Elias
You are quite right - flash (either flash-gun or studio lights) can make a huge difference to the quality of a shot. It has something of a bad press as it's often not used correctly. I like your shot, the colours are very bold, and the composition is good. I think you have a problem with the white balance (WB) as you have a yellow cast to it. I edited the shot in CS5 RAW editor and cooled the WB. The yellow cast has gone and the colours look better. Hope you don't mind that?
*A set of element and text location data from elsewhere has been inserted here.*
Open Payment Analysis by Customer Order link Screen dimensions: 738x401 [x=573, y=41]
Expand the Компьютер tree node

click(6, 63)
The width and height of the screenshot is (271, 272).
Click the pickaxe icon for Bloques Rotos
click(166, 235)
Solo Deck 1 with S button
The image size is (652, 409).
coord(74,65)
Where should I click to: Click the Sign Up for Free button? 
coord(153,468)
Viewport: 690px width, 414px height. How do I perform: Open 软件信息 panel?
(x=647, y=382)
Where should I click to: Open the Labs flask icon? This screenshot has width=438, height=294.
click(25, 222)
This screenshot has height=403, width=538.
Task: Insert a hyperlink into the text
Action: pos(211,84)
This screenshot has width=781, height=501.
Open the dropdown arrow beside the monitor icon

You ought to resize your images for upload to be 700 pixels on the longest side. If you do it through tinypics on this site they get reduced automatically, but it's a good practice to do it yourself to 700 max. If you hosted this 1.5MB file on Flickr it's dimensions of 1600 pixels would be too large to fit on this site and would over-run the page. You also increase the risk of someone ripping your shots at a decent size and using them illegally. My edit below is 500 pixels on the long side. Can you see the difference in size between mine and your original?
Thanks Rob,
followed your advice and changed the original pic.
Please feel free to edit any image I upload. After all I think thats the purpose of the "interactive" learning experience!!
I see your exposure was manual, with 0.25sec exposure. That's a little slow for a portrait where the subject was possibly moving. Did you have the flash off-camera, as most of the light seems to be coming from the left? The flash would fire at about 1/1000 sec but was there any other light?